Did you follow the Wikipediepian's credo and fix it yourself?
And why is there an arch in the middle of Moscow–Vladivostok trans-Siberial railroad?
It's "torhovlya", not "trohovlya". I don't have a problem with "dim". You should read Bulgakov's White Guard. He makes a lot of fun of Ukrainian nationalism there.
— In Ukrainian, it's not "kot", it's "kit" ["cat"].
— Then how do you say "kit" ["whale" in Russian] in Ukrainian?
— They don't have whales in Ukraine. There is no word for it.
Because when they offered the Tsar to make a sketch of the railroad, he took a ruler and connected Moscow with Vladivostok. Or so Douglas Adams tells. Apparently, it's one his favorite facts in life (the other being that the brother of Bronte sisters died after leaning on mantelpiece).

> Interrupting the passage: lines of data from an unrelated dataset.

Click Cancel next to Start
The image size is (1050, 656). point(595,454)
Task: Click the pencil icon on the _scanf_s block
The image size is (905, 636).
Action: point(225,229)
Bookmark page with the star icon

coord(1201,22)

Actually, the same joke is regarding Germans and English. I think it's in "Are You Being Served?"
— It says "sex haussen" on the box. What is it, sex knickers?
— Not seks but zeks. It means "six" in German.
— Then how do you say "sex" in German?
— You don't.
There being a ruler necessitated there being an arch?
Oh, I forgot the key detail: the ruler had a nick.
suddenly I understand so much more about how Russia works.
Hey, don't knock Russia. It's going to single-handedly save the world (according to the article, "using laws of physics" -- get that, all the miracle workers, we don't need you!).
Also, I believe it was Rebbe Rashab who said that after the Tsar has been shot, there is no longer a moshol for being bottul to a king.
Who's knocking Russia? Bittul is a great thing!
I sit corrected.
lol re. ukrainian and German
In Kharkov we used to joke the the FSU runs on "natchalnikism": Everything must be done with the authorization of the correct natachlnik. If the ruler-procuring natchalnik didn't notice that the ruler had a nick, then as far as everyone else is concerned, the ruler is straight.